WHAT TO WORK ON
[1] Say whether each statement below agrees with the forum thread on small farmers and wetland drainage. For each one, answer yes or no and quote the words of the thread that decide it.
(a) The proposed drainage would cover sixty five square miles.
(b) The water would be channeled to the James River at about 40 cubic feet per second.
(c) The landowner vote on the drain is set for the following spring.
[2] Carry on the forum thread on small farmers and wetland drainage from the point where it stops.

Start of QUOTED PASSAGE

# Small farmers in trouble



## Plainsman (Jul 30, 2003)

There are a couple of people who like to call me anti farmer. The truth is I hear from small farmers often. Not so much the big boys. You may notice over the years I have had some very upset with me. They hate corporations and don't want them in North Dakota. Yet if you check http://farm.ewg.org/ for their wives name, their sons name, their daughters name, you will find that many of the people against measure 5 are themselves incorporated. 
When we debate conservation the opposition to measure 5 tells us they are stewards of the land. While they talk out of one side of their mouth they are destroying some of the most unique wetlands in North Dakota. See the message below that I received today. If North Dakota is going to preserve some of God's original creation for our grandchildren to see it's time to wake up.



> Hi Mr. Plainsman, I'm sending you this PM to ask your help. I'm from Oakes and we have a dilemma happening down here. Are you aware of the State Water Commission approval for draining a large area in Sargent and Dickey counties? Sixty five square miles are proposed for drainage, with the goal to lower the water table about four feet. The target area is a closed basin that includes Kraft Slough and Lake Tayer along with several other low areas going toward Ludden. The water will be channeled to the James River at about 20 cubic feet per second. The basis for the drain is mis-represented and misconstrued. The engineering company hired says the basis is due to continuing high water and the impact to county and state roads, and also the DMVWRR (rail road)...and of course due to flooding on agriculture fields. The process to have this approved, pits the large corporate farmer against a smaller neighbor farm, with the large corporate farms having the most property, and hence the most votes. A landowner vote will be held in November, and it appears will be a close one. The process is antiquated at the least; some property owners are not even aware that there may be a new tax on their property if the drain is approved. Apparently, state law says that only the surface caretaker (leesee) needs to be notified. This issue has a short fuse, as construction of a lift station and the drainage expansions are supposed to take place next spring.
> 
> Please advise


----------



## Plainsman (Jul 30, 2003)

> Doesnt surprise me youre not liked by small farmers...


Read it again.



> Not so much the big boys. You may notice over the years I have had some very upset with me.


----------



## shaug (Mar 28, 2011)

End of QUOTED PASSAGE
Start of STORED DATA

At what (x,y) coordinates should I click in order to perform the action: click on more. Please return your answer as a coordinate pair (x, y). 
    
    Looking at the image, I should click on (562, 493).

End of STORED DATA

PER-TASK OUTPUTS
[1]
(a) Yes. The thread says, "Sixty five square miles are proposed for drainage."
(b) No. The thread says, "The water will be channeled to the James River at about 20 cubic feet per second."
(c) No. The thread says, "A landowner vote will be held in November."

[2]
> Hi Mr. Plainsman, I'm sending you this PM to ask your help.


Dear Ann Landers or even dear Dr. Phil or.......keep 'em coming Bruce, you're cracking me up.


----------



## walleyecandy (Aug 6, 2012)

Looks like you can 'make' more ground. ...

A lot more information is needed before you pass judgment. ... Is this drainage a state of nd idea? Is it the 'big' farmer's idea? Are there necessary roads being damaged?

Is this slough deep enough to fish or is it a glorified duck pond? Winter kill every year? I doubt it is critical habitat for the kali condor....

If they are voting using the majority system based upon land ownership - then it's somewhat fair... if Billy bob owns 1800 acres and Bobby rae owns 18, then sorry bobby! Welcome to the democracy.

If the ground is critical wildlife habitat - the dnr should buy it. Look up Pheasants Forever - sw minnesota founded, and they bought a lot of dirt to preserve pheasant habitat in Minnesota - it's entirely open to the public so, it's pretty much crap hunting after weekend number 2 but whatever - I hunt private ground so...


----------



## Plainsman (Jul 30, 2003)

I don't know mu h about it yet walleye. I thought I would just share the message. The fellow said he would email me some documentation. I don't know of what, but I will share information as I get it.


----------



## blhunter3 (May 5, 2007)

Dougie said:


> Doesnt surprise me youre not liked by small farmers...Americas farms 50 yrs ago were 90% family owned.
> 
> Now its 90% corporate owned, and we see the destruction coming on that end.
> 
> ...


Many farmers go to corporation farmers due to the tax breaks.

How are GMO's bad, as well and pesticides and Monsanto?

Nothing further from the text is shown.